— Ланц? — Причесанная модно женщина-регистратор в Доме творчества раскрыла книгу-алфавит. — Как вы еще сказали?
— Возможно, Ланцберг… Любая похожая фамилия.
— Здесь все на «л». — Она провела пальцем. — Лааксо, Лебедевы муж с женой, Львовский, Львова, Льдова, Лызлов,
Лагины… Он член творческого союза?
— Не знаю. — Денисов покачал головой. — Вообще-то пишет. У меня с собой его рукопись.
— Сейчас пишут многие. Когда он мог быть у нас?
— Предположительно в конце апреля.
— Москвич?
— Не могу сказать. По выговору — южанин.
Впервые с начала разговора она подняла глаза, внимательнее, привыкшие к выражению вежливого участия.
— Где он приобрел путевку? В Литфонде?
— Не знаю. Может иметь отношение к Туве.
— Весной часть путевок реализуется на Украине.
— Какой у вас порядок? Предъявление документа обязательно?
— Непременно.
— А если забыл паспорт? Или на выписке?
— Решаем в каждом конкретном случае.
— Сами?
— Только руководство. Вы из милиции, не мне объяснять.
Она слегка коснулась прически. Пока разговаривали, не позволила себе расслабиться или уменьшить избранный ею вначале уровень напряженного внимания.
— Не помните таких случаев?
— В этом году? Нет!
— Отдыхают только работники творческого союза? — Денисов не мог подступиться.
— Не только. Особенно в межсезонье. И шахтеры, и рыбаки.
— А писатели?
— В апреле не так много. Приезжают потом, с началом школьных каникул. — Она пояснила. — В других Домах творчества не берут с детьми. У нас же дети, внуки. Потому наплыв.
— Мог человек купить путевку на стороне? Не писатель, не рыбак? Не шахтер?
— В межсезонье — пожалуй.
— Примерно в то же время у вас находилась женщина -критик по детективу. Он упоминает о ней в рукописи.

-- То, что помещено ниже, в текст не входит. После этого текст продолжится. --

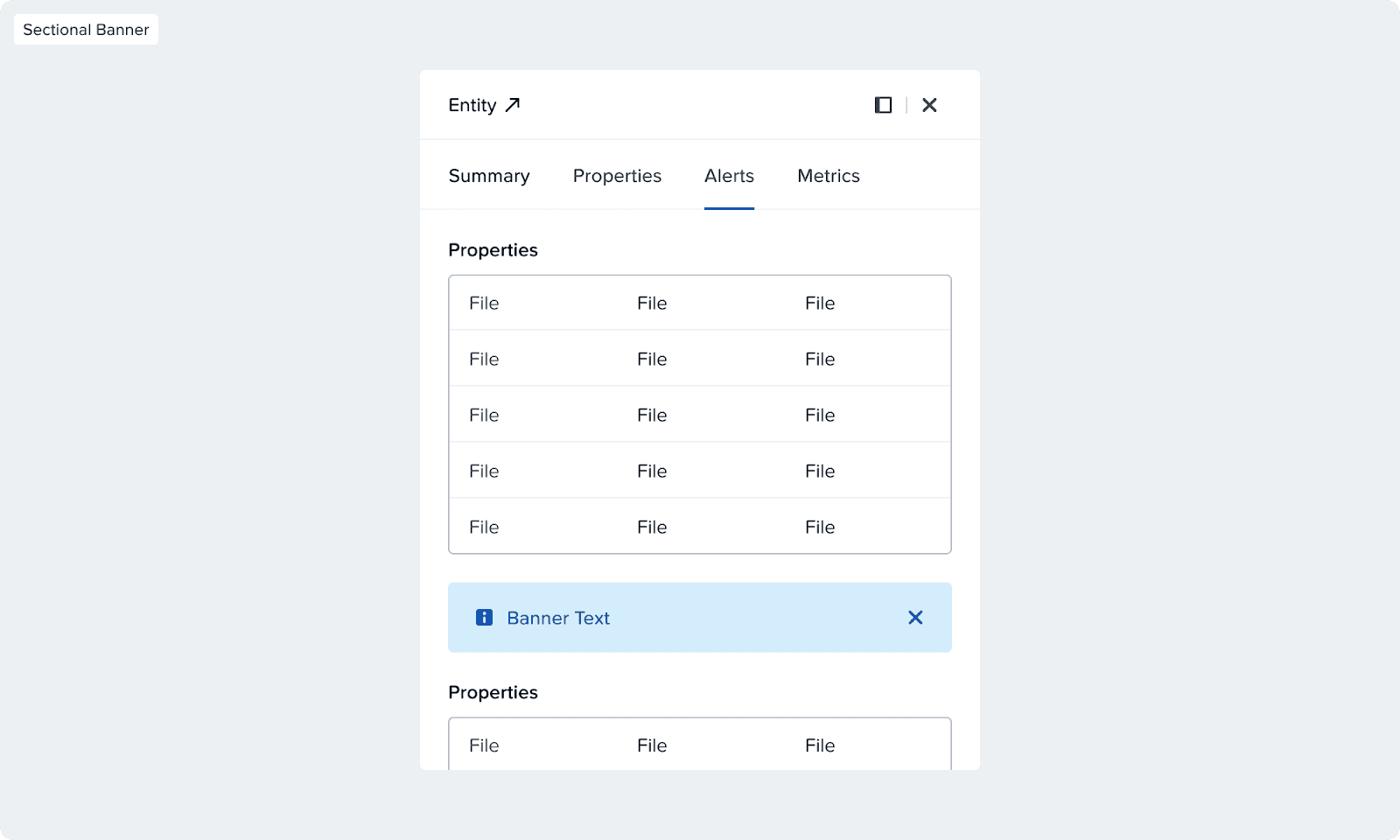Click last File cell in first row
1400x840 pixels.
820,304
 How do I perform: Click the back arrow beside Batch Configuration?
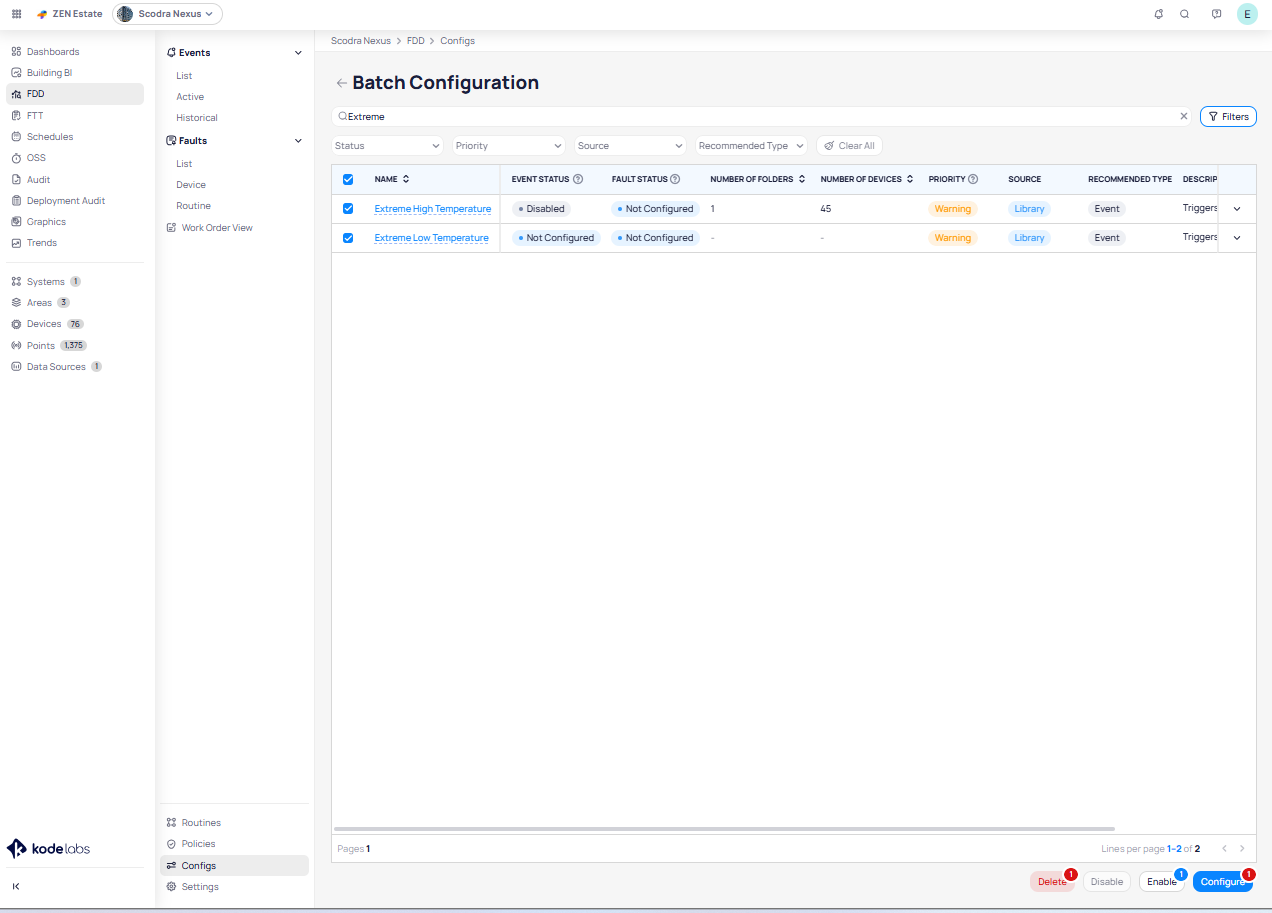coord(341,83)
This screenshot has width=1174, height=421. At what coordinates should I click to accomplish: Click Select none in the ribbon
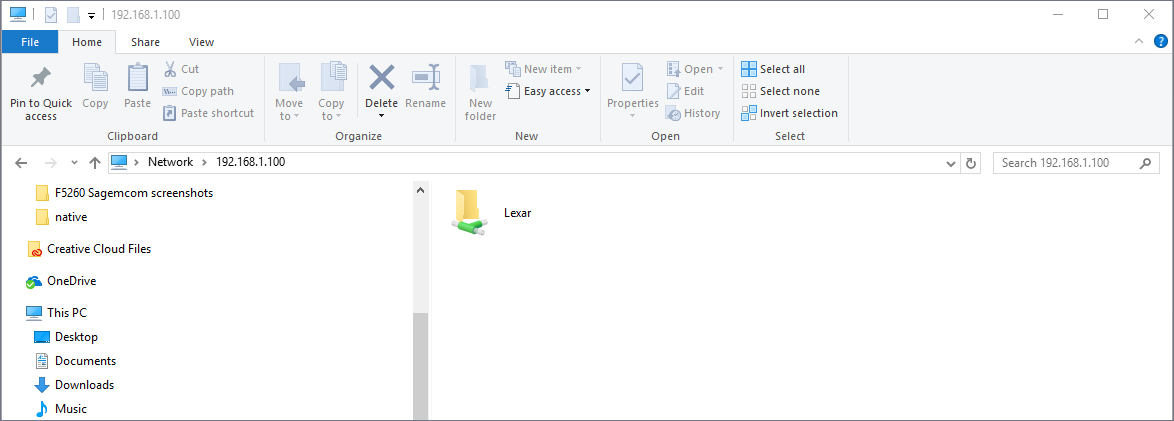(780, 91)
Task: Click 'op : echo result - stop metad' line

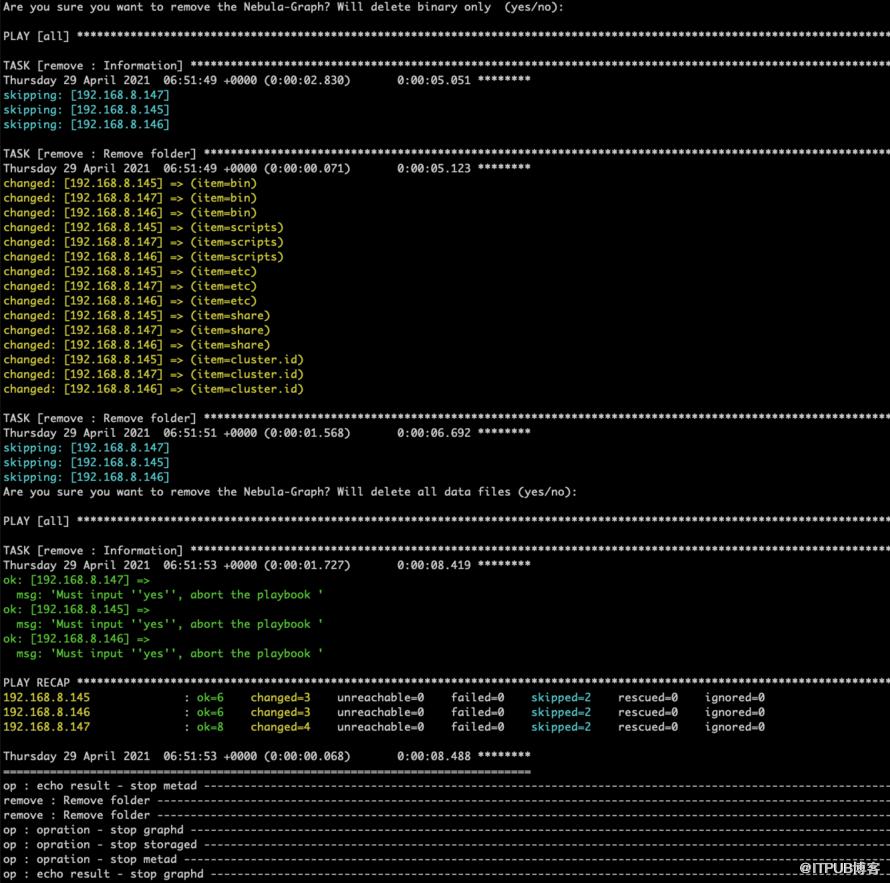Action: (100, 786)
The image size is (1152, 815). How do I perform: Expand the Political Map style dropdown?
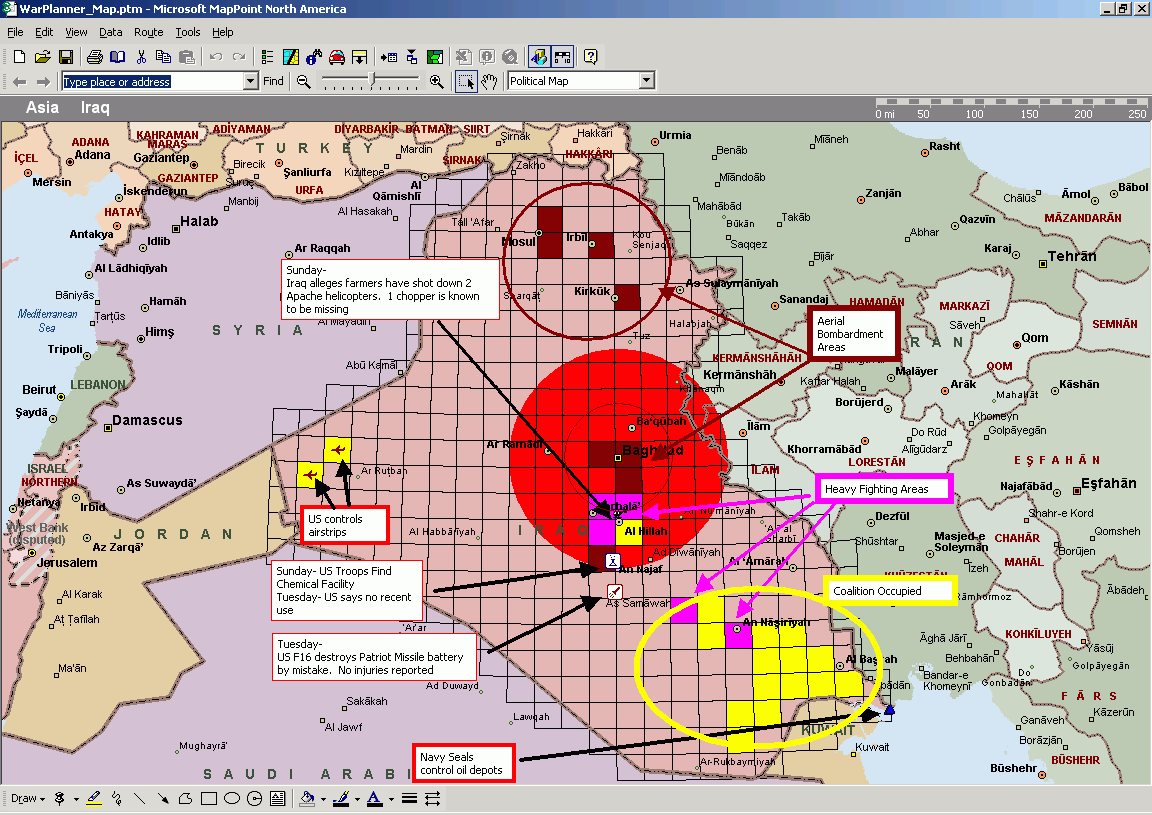(646, 82)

— Отдыхали несколько критиков-женщин. Так правильнее. Только по детективу ли?
— Много отдыхающих?
— Одновременно двести восемьдесят пять. Заезд в течение двух дней. Это летом. Весной — двести тридцать пять. — Она вздохнула. — Какой он из себя?
— У меня фотографии.
Денисов выложил на стол репродукции. «Ланц», как он именовал себя в рукописи, был сфотографирован с относительно небольшого расстояния, однако черты лица казались, смазанными, глаза ни на одном из снимков не были направлены в объектив.

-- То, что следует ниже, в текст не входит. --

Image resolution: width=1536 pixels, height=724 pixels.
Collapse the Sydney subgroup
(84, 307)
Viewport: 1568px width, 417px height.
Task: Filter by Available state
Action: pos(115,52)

— Не знаю. — Снимки произвели явно неблагоприятное впечатление. Ее настороженность удвоилась, если не утроилась. — Как он был одет?
— В Коктебеле? Затрудняюсь сказать. Вообще же одевался хорошо. Он шатен, среднего роста. Выговор южный.
— Может, действительно с шахт? Здесь много. Кривой Рог, Макеевка… Он был один?
— Полагаю, вместе с женщиной.
Она оживилась.
— Фамилию знаете?
— Нет.
— Тогда как же?
— У входа в корпус, где она жила, два кипариса… — Kpoме все той же рукописи Ланца, Денисов не располагал другими материалами. — Играет в теннис. Была за границей. В Париже, в Греции. Возможны какие-то туалеты…
— Здесь это ни о чем не говорит. — Подъем ее сразу угас. — Потом убедитесь. А кипарисы у нас по всей территории. Кипарисы, лох узколистный, орех.
— Еще: мужчина, видимо, уехал раньше срока. Надо посмотреть, кто из апрельских не остался до конца.
Она покачала головой.
— Обычно не интересуемся. Некоторые даже не ставят в известность, что уезжают.
— А как же в столовой?
— Все равно накрывают. Еще несколько дней.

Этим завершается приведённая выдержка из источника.